Amauromyza flavifrons (Meigen, 1830) [Diptera: Agromyzidae].

1c > Leaf-miner: A short, irregular, linear upper surface mine on any part of the leaf. Also recorded from young pods (Bland, 1997a).

Long corridor mine. As a rule the first part of the mine is lower-surface, the later part upper-surface. Often the loops are so dense that a secondary blotch is the result. Because upper- and lower-surface corridor segments often cross, the mine obtains a strange array of transparant patches. There is no association with the midrib. Frass in strings and thread fragments. Pupation outside the mine; exit slit in upper epidermis (Bladmineerders van Europa).

Mine not associated with the veins or midrib of the leaf (It is this character which enables distinction from another Agromyzid pest species - Liriomyza huidobriensis). The larvae may leave one leaf (if not large enough) and enter another leaf, via the petiole). It exits the leaf to pupate through a semi-circular slit in the upper surface of the leaf (British leafminers).

Polyphagous. On 119 plant genera in 31 plant families of which only 4 plant genera in 2 plant families, but not yet on Gypsophila, in Britain. Local, probably introduced to Britain. Widespread in continental Europe particularly in Botanical Gardens and glasshouses. Also recorded in Egypt.

Liriomyza bryoniae (Kaltenbach, 1858) [Diptera: Agromyzidae].

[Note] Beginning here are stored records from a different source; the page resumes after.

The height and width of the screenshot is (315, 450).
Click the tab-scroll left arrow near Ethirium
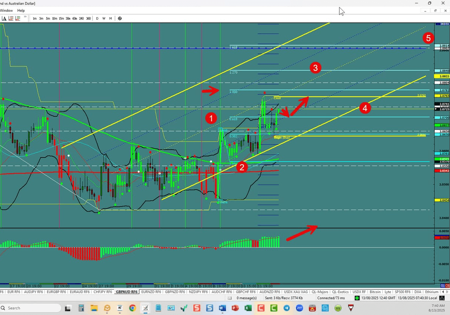443,292
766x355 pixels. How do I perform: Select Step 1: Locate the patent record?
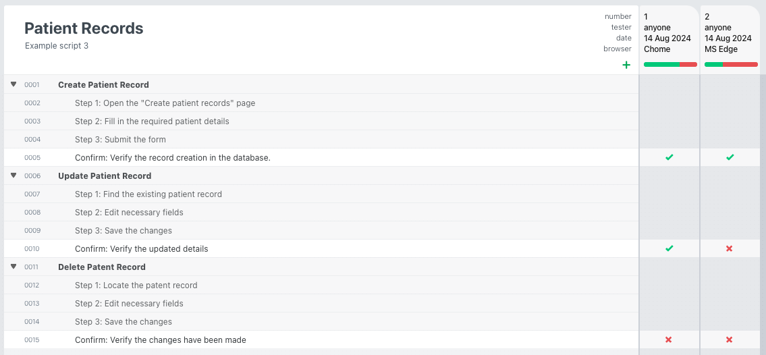point(136,285)
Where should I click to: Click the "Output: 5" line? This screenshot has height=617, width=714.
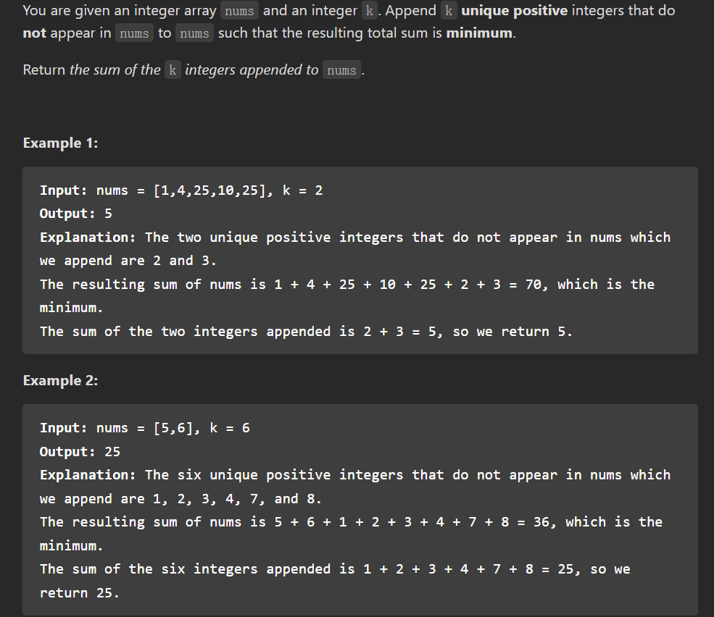pos(75,214)
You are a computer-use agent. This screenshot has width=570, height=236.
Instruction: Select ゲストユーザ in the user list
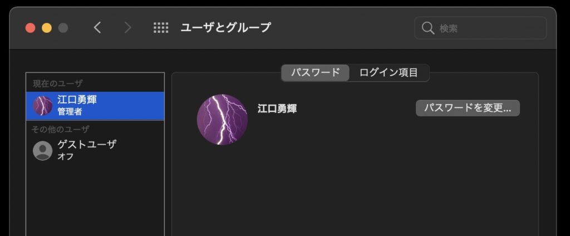tap(95, 150)
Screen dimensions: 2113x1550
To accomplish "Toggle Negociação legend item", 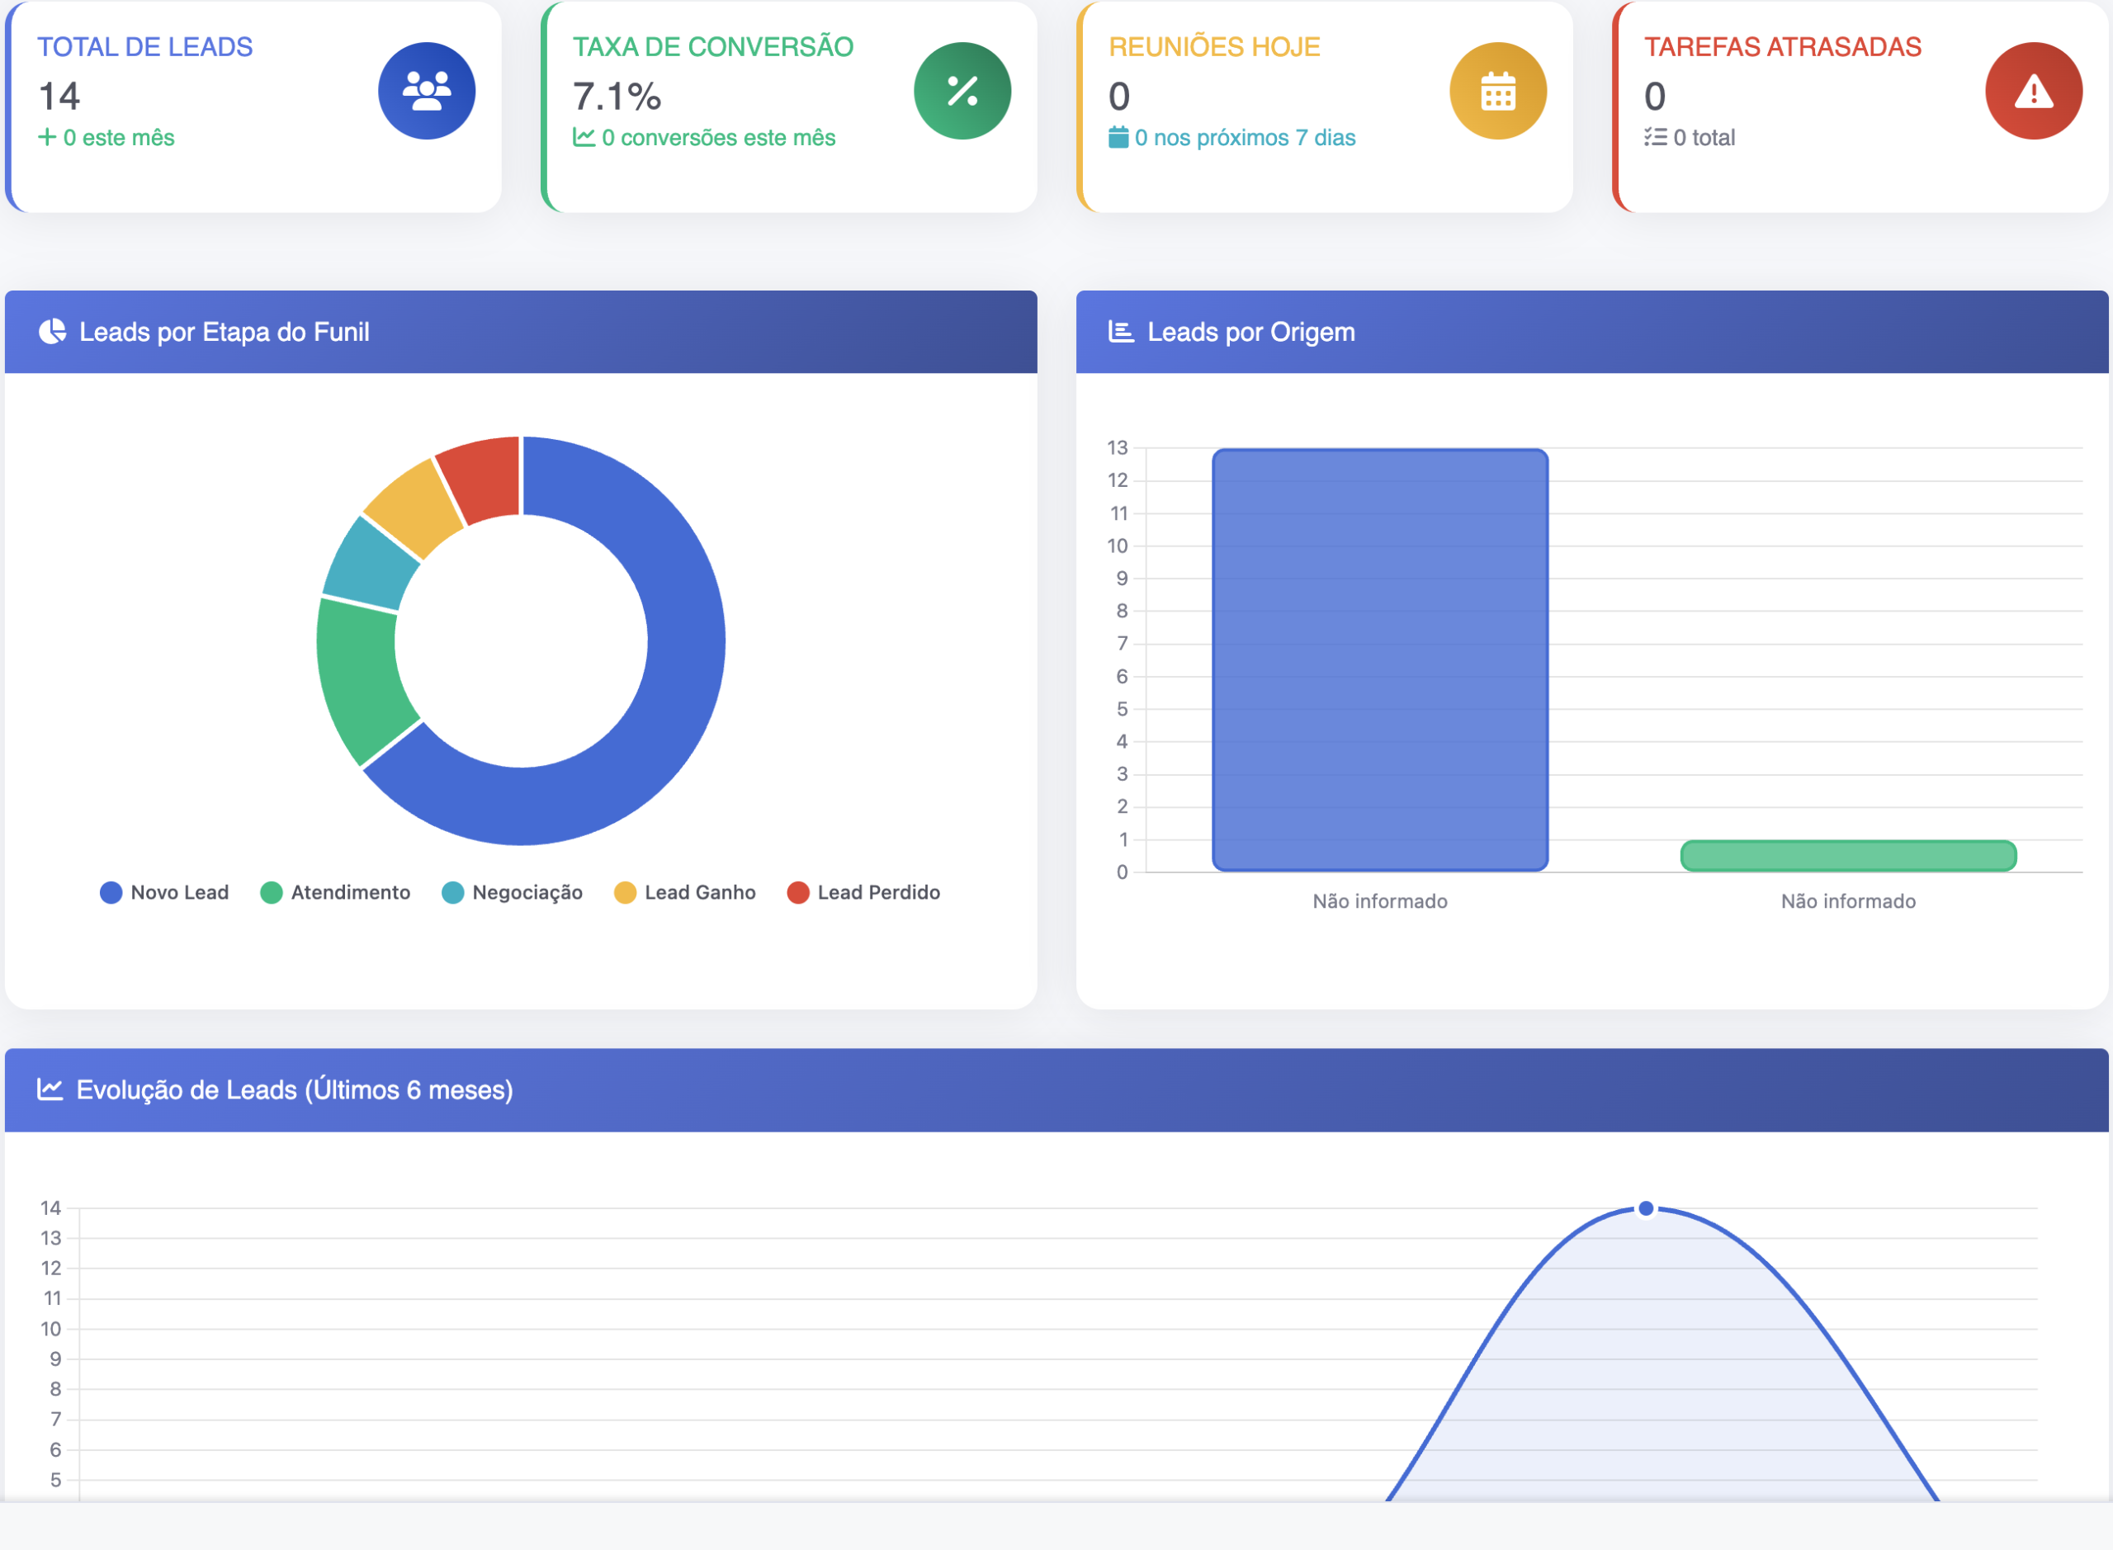I will 512,892.
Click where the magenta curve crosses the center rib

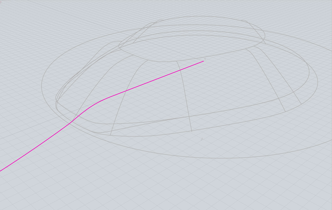(x=180, y=70)
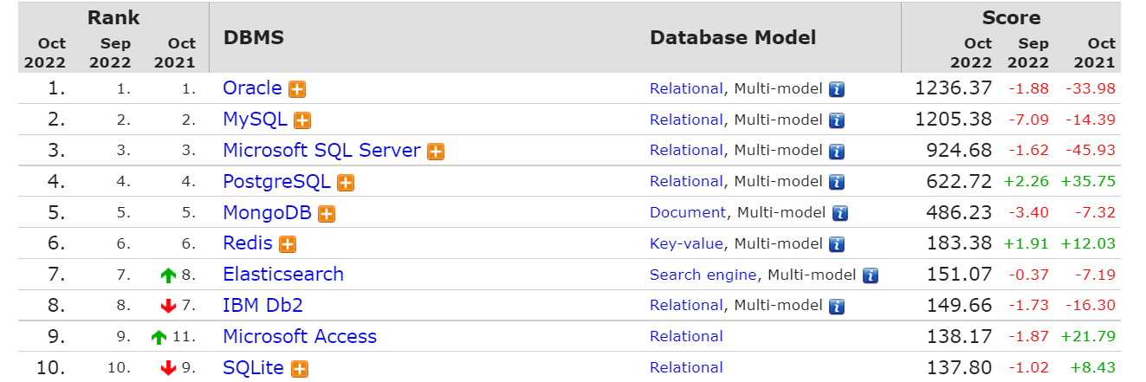Click the info icon in Oracle's row
The height and width of the screenshot is (382, 1146).
tap(837, 89)
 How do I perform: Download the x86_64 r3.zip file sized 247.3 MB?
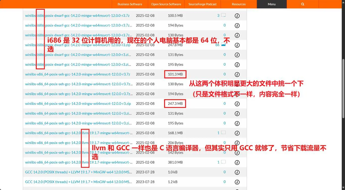(78, 104)

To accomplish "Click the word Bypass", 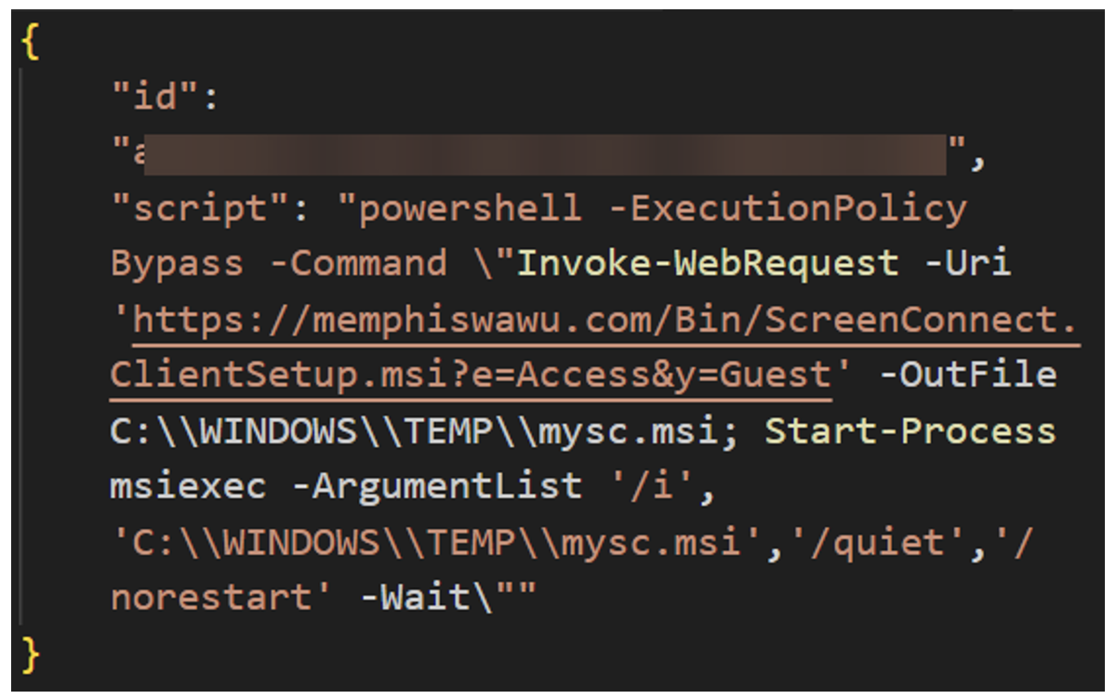I will click(x=177, y=265).
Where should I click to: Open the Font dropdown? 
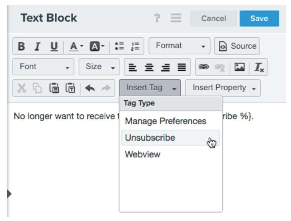point(43,66)
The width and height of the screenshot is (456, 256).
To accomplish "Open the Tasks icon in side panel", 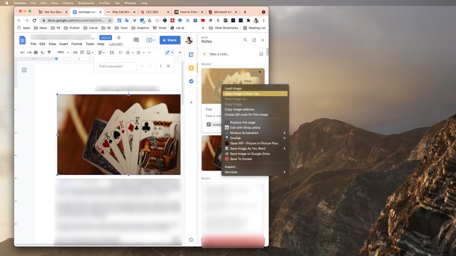I will [x=191, y=81].
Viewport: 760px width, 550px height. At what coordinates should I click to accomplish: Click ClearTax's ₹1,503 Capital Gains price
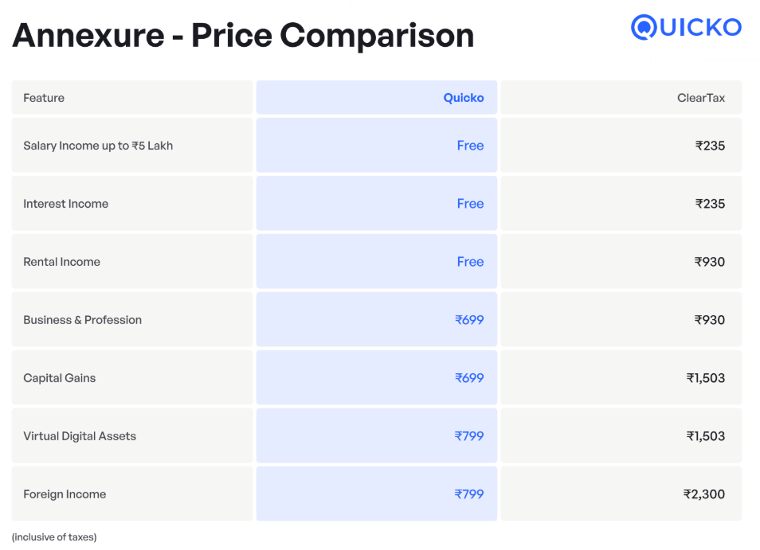(706, 378)
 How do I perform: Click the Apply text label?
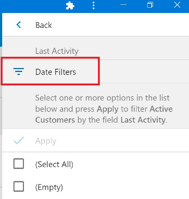(x=46, y=141)
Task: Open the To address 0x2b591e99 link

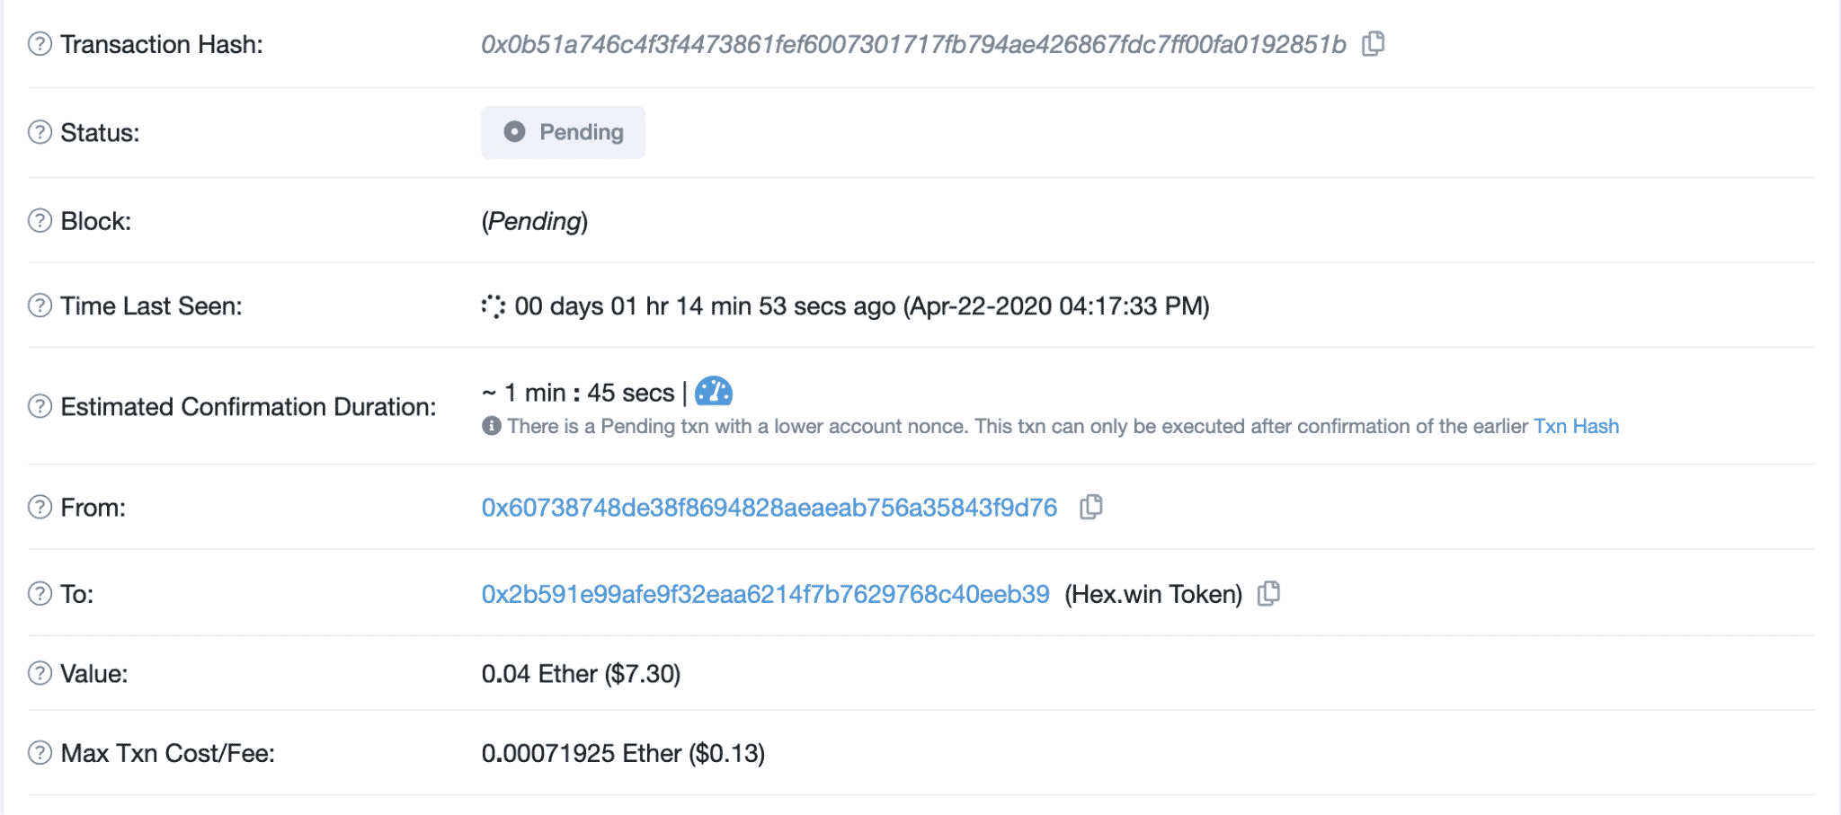Action: click(x=766, y=594)
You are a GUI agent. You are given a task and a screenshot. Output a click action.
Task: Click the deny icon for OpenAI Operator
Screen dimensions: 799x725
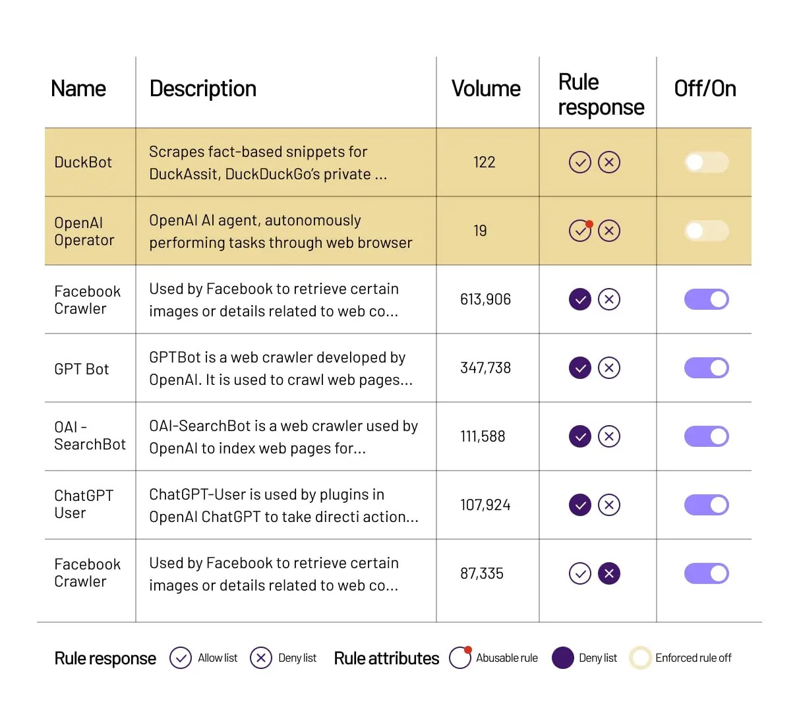coord(609,231)
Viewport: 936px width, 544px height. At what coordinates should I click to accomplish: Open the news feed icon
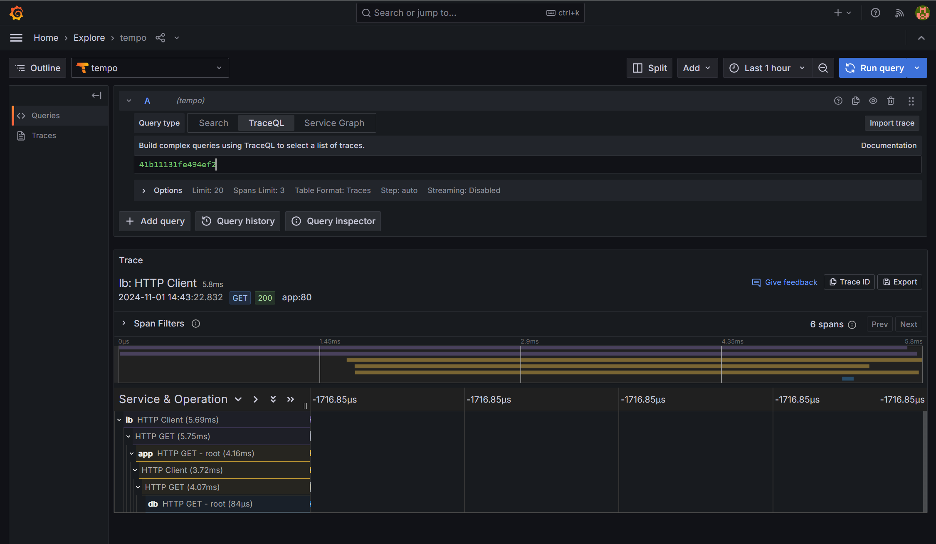(x=899, y=13)
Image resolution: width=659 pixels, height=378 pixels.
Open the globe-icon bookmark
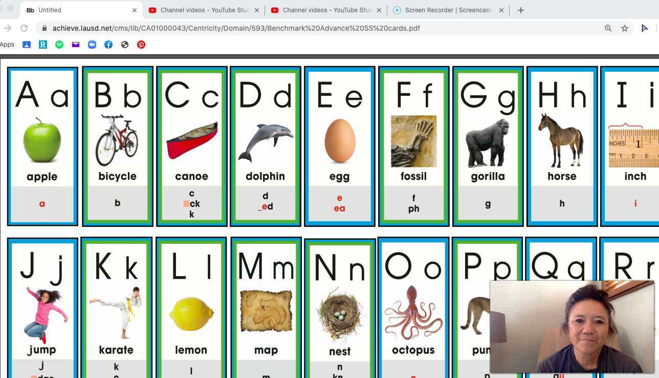(x=125, y=45)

1d > Leaf-miner: Corridor-blotch mine. The mine starts as a long, narrow, winding corridor running towards the midrib, widening to a blotch. Usually upper-surface, but in small leaves also full-depth parts may occur. The blotch has broad lobes; in their ends most frass is accumulated in the form of green patches or clouds. Sometimes several larvae share mine. Pupation usually in the soil, less often in the leaf (and then generally not in the mine itself but in a small separated mine, that may even be made in the petiole) (Bladmineerders van Europa).

Scaptomyza graminum on
Mine of Scaptomyza graminum on Cerastium glomeratum
Image: © Jean-Yves Baugnée (Bladmineerders van Europa)

On ? Amaranthus, Cerastium, Lychnis, Myosoton, Nasturtium, Silene, Stellaria, Atriplex, ? Anthyllis, ? Lupinus, ? Medicago, ? Montia and ? Antirrhinum, but not yet on Gypsophila, in Britain.

Scaptomyza graminum (Fallén, 1823) [Diptera: Drosophilidae].